▸ **TASK DIRECTIONS**
Put the lines below into a JSON list of strings, starting at the first line and ending at the line that contains "modify your preferences", with one string per line. Leave out blank lines and the pictures.

▸ **DATA FOR THE TASK**
- - - - -
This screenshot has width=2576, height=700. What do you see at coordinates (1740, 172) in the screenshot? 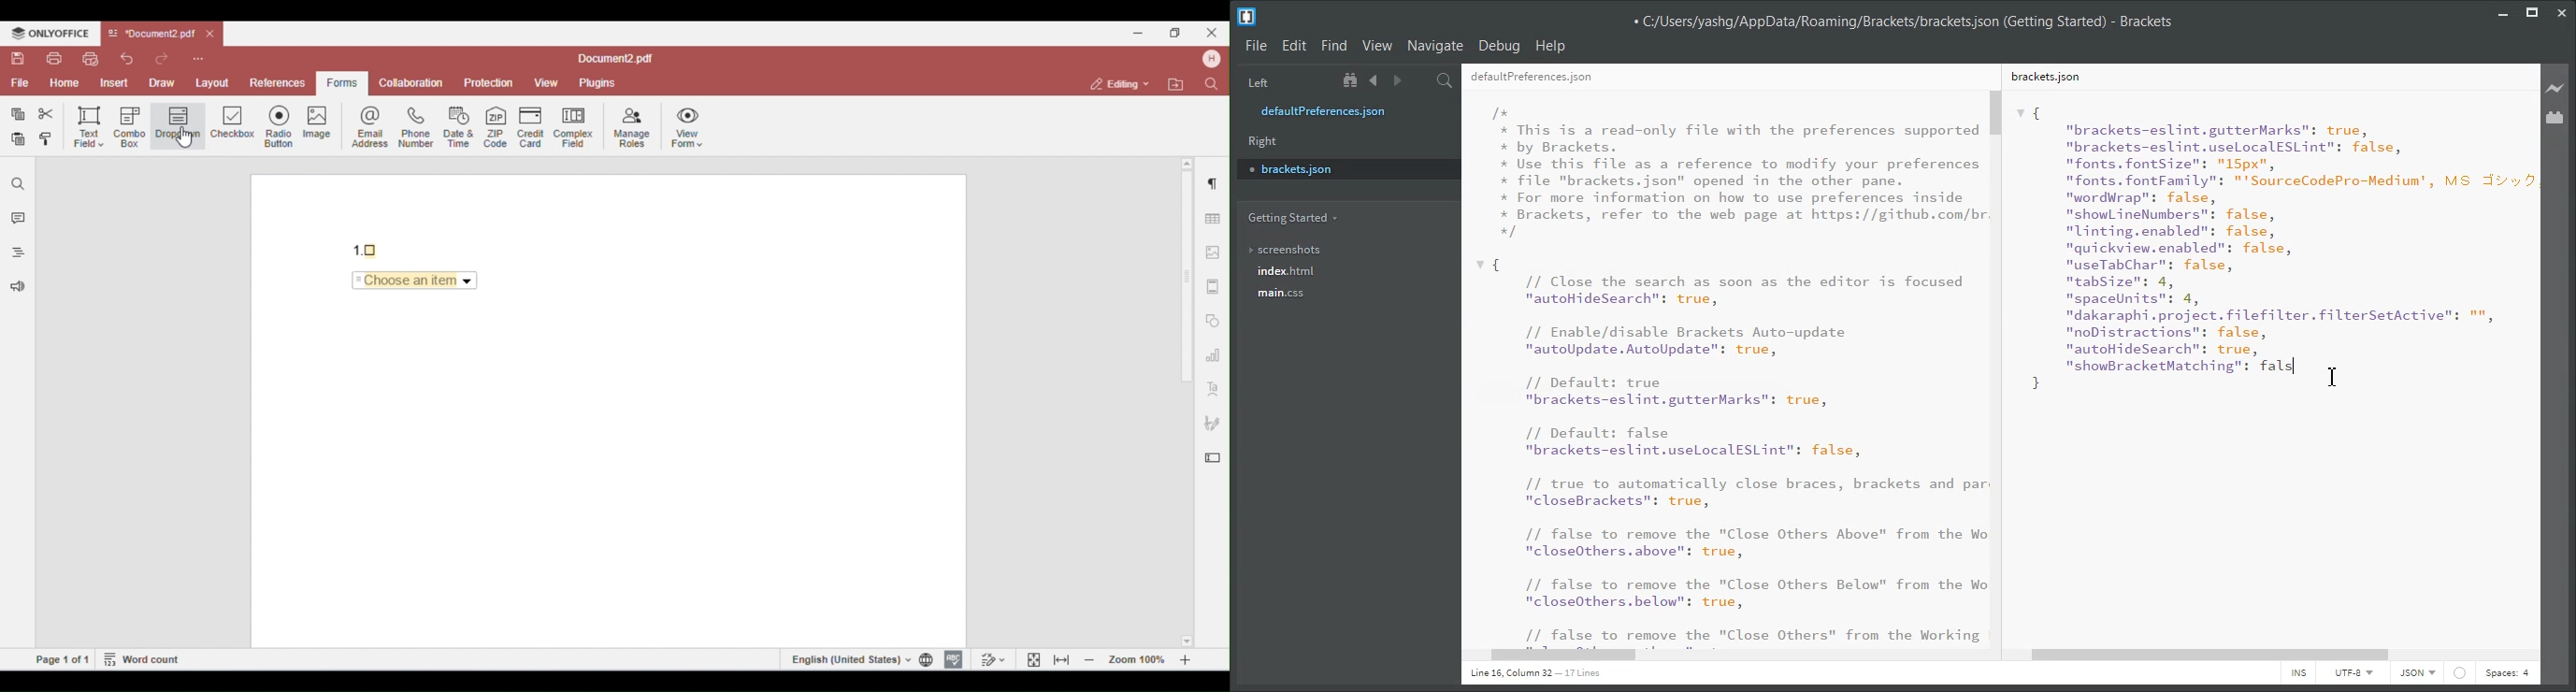
I see `/*

* This is a read-only file with the preferences supported
* by Brackets.

* Use this file as a reference to modify your preferences
* file "brackets.json" opened in the other pane.

* For more information on how to use preferences inside

* Brackets, refer to the web page at https://github.com/br
*/` at bounding box center [1740, 172].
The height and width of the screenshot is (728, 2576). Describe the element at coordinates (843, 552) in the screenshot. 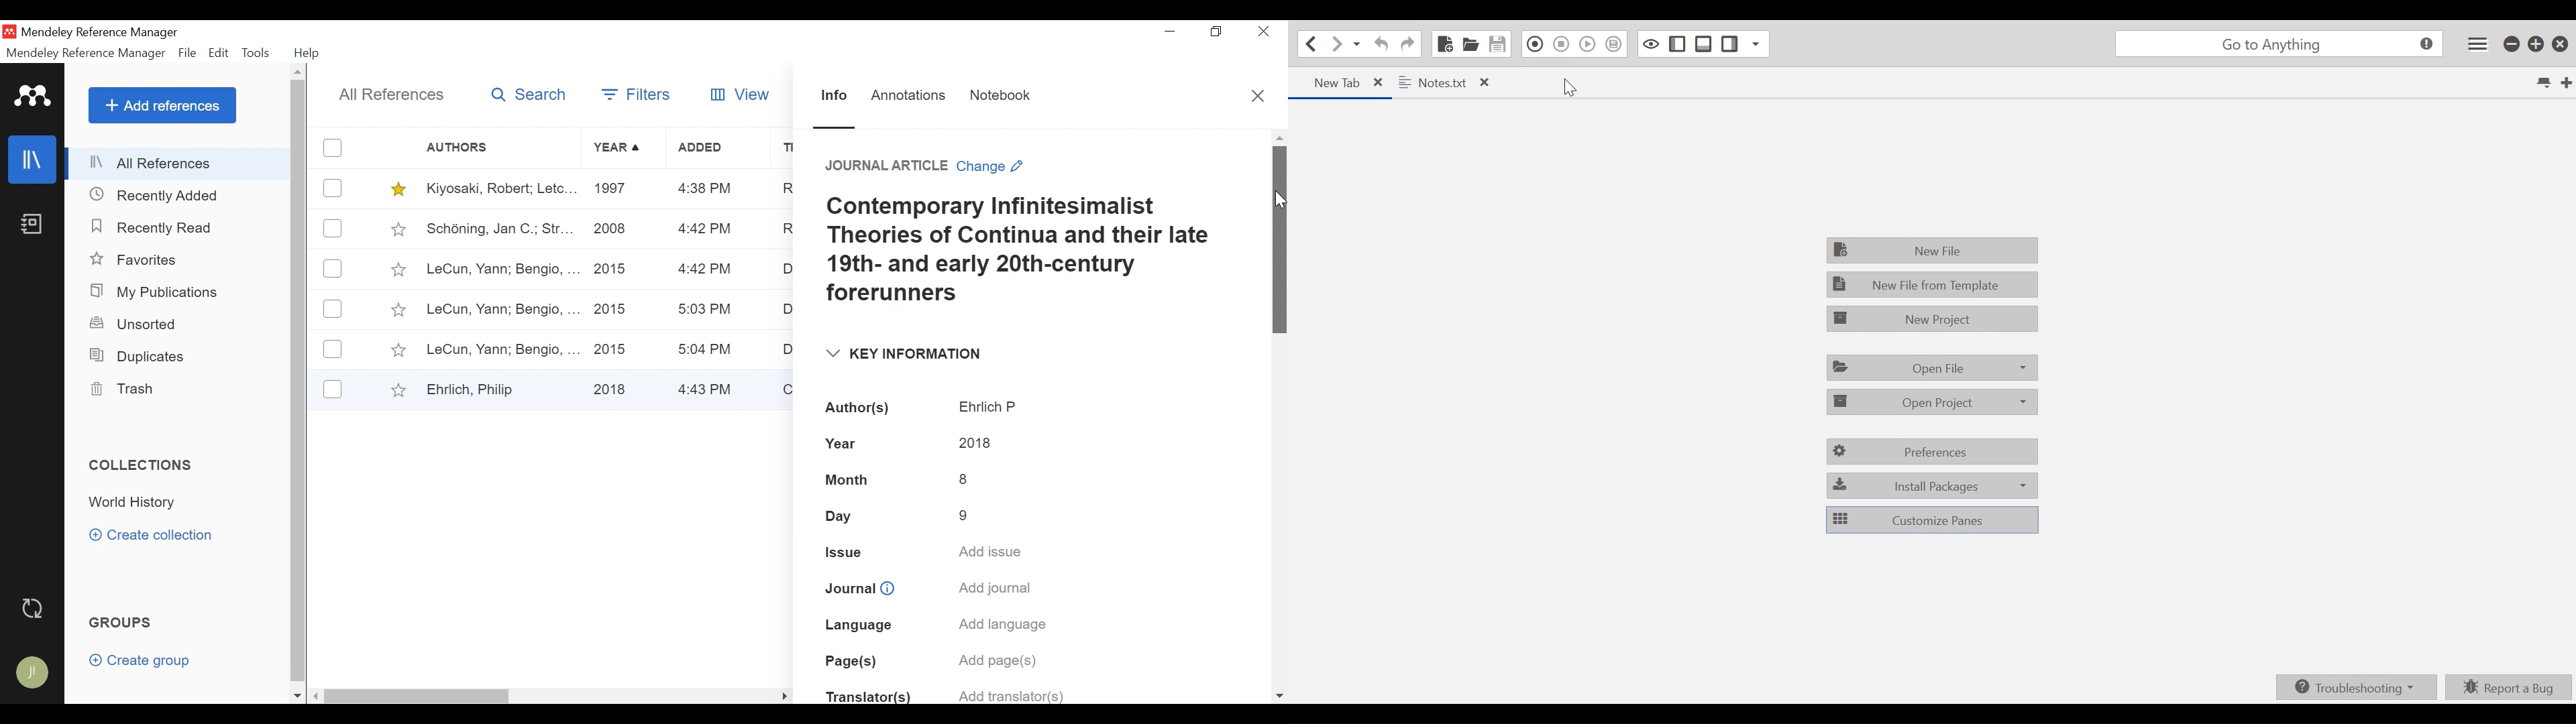

I see `Issue` at that location.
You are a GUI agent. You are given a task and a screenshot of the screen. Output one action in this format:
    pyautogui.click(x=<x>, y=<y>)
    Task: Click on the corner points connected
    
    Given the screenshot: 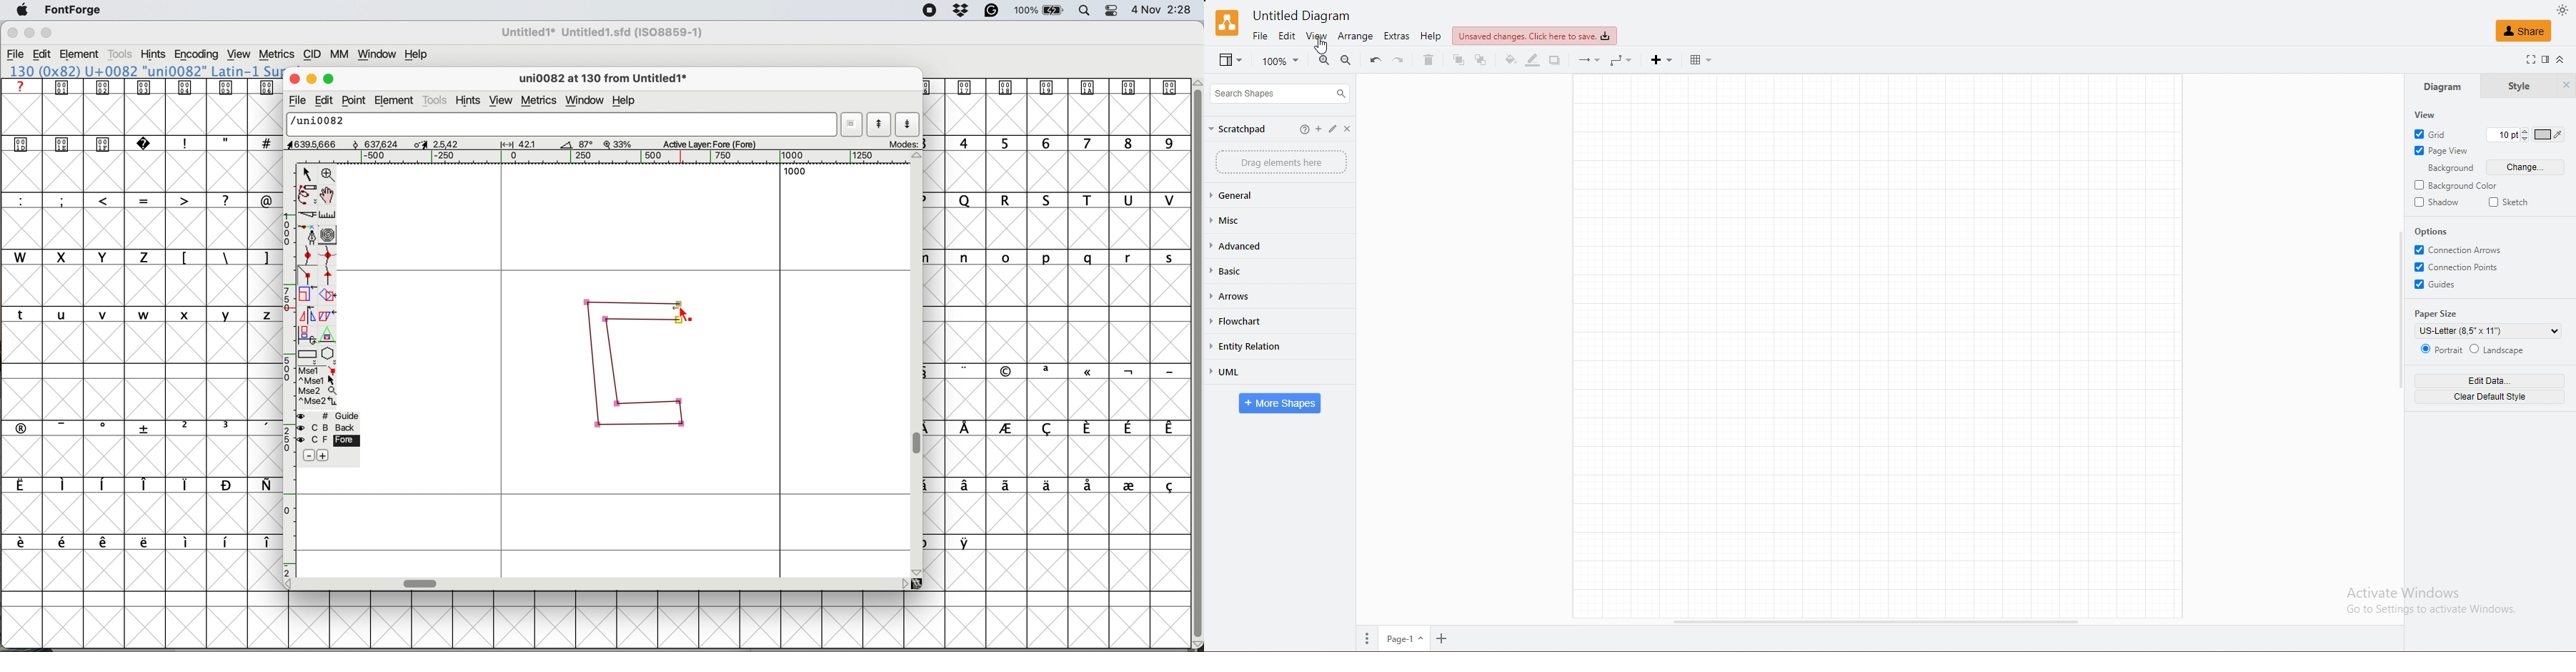 What is the action you would take?
    pyautogui.click(x=641, y=322)
    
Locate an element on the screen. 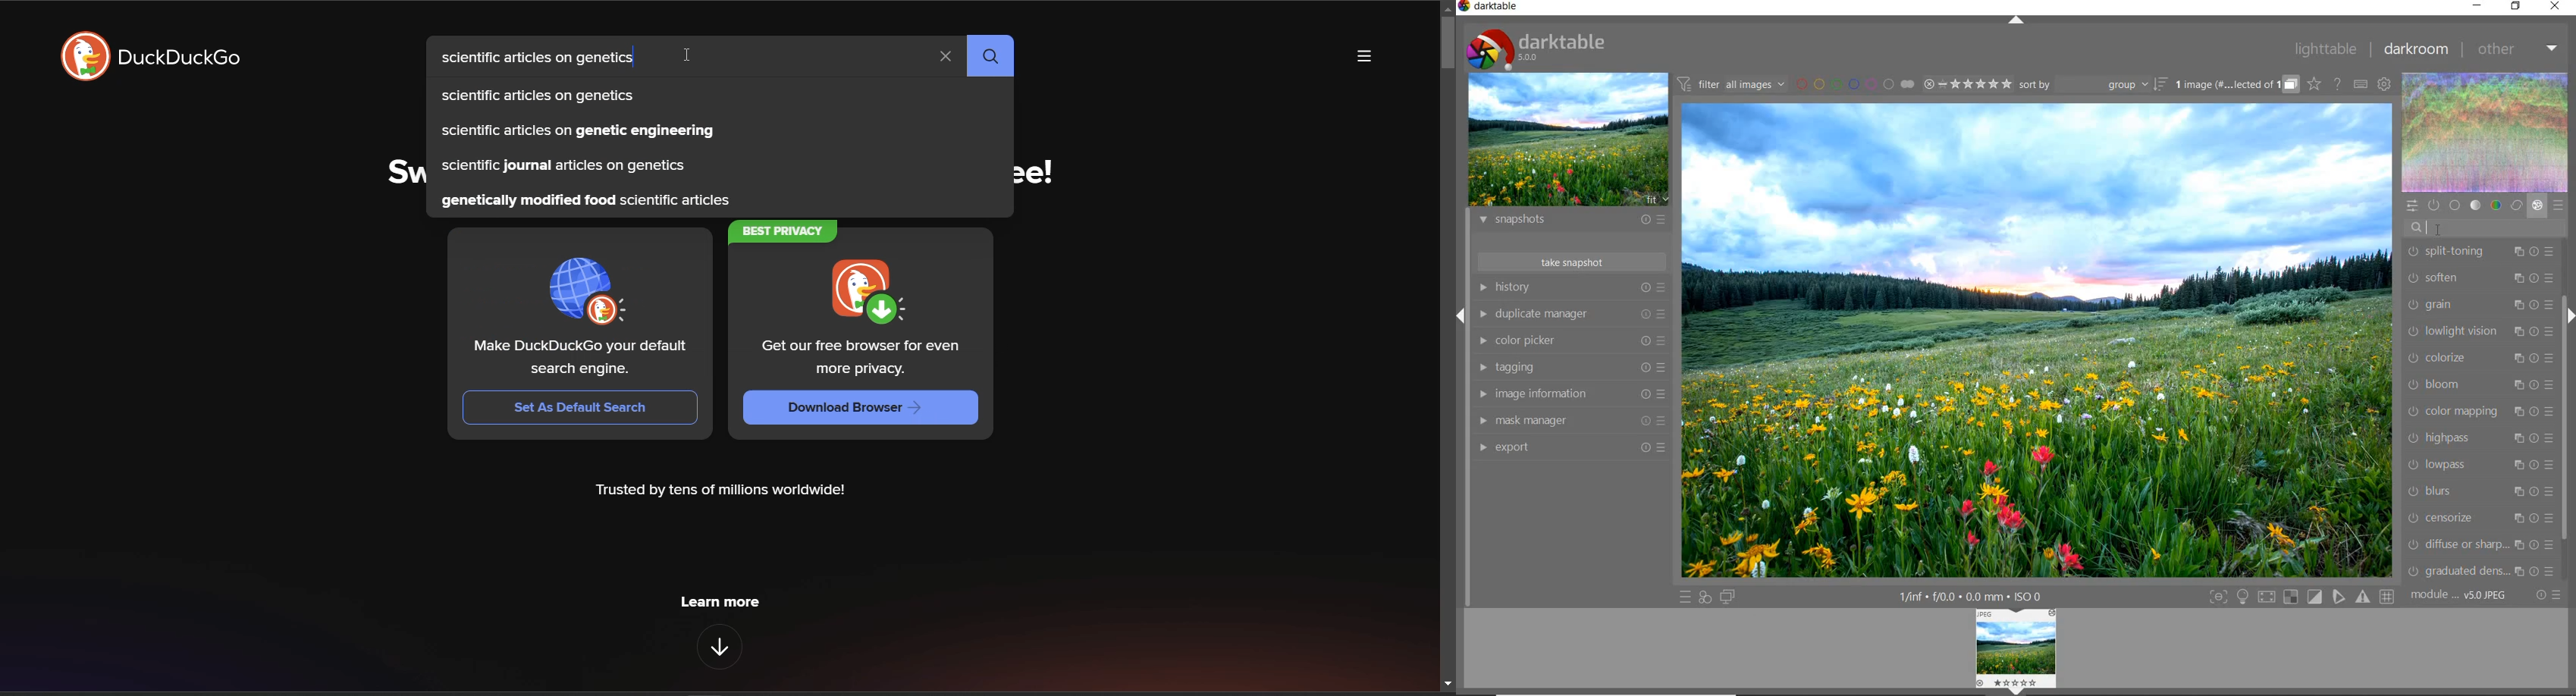 Image resolution: width=2576 pixels, height=700 pixels. scientific articles on genetics is located at coordinates (544, 61).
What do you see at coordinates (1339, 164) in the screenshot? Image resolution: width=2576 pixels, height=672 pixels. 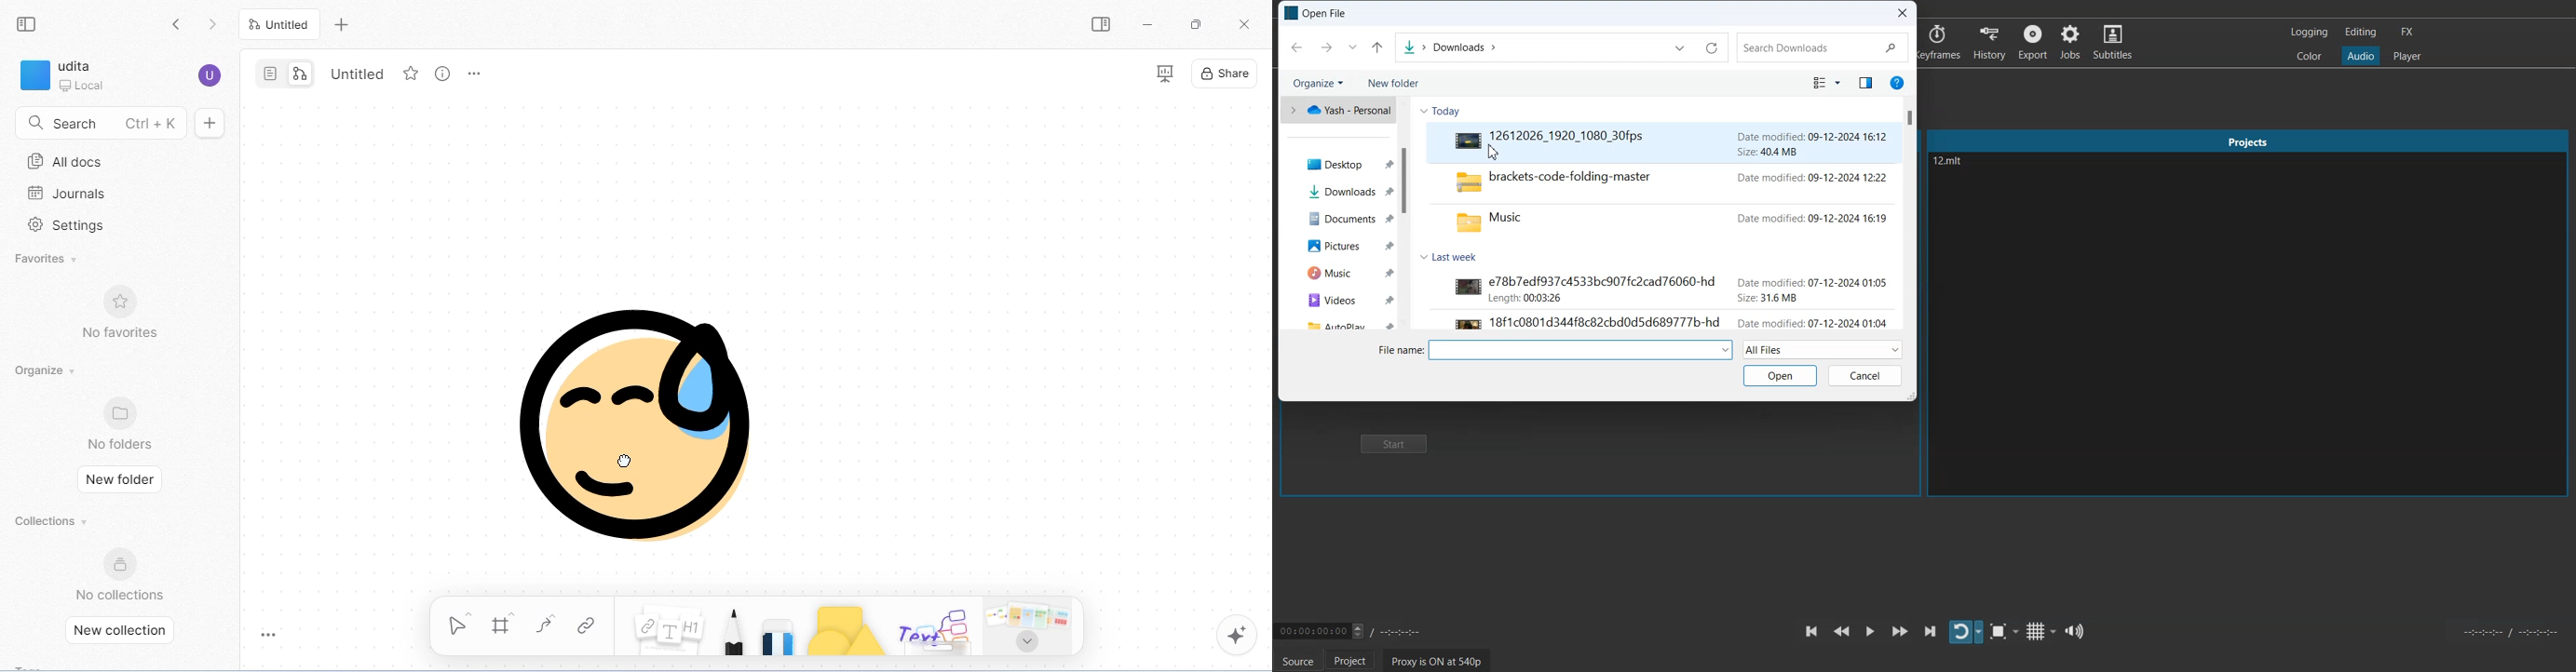 I see `Desktop` at bounding box center [1339, 164].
- - - - -
▸ **FINAL ANSWER**
[
  "This screenshot has width=2576, height=700. What do you see at coordinates (1740, 172) in the screenshot? ",
  "I see `/*",
  "* This is a read-only file with the preferences supported",
  "* by Brackets.",
  "* Use this file as a reference to modify your preferences"
]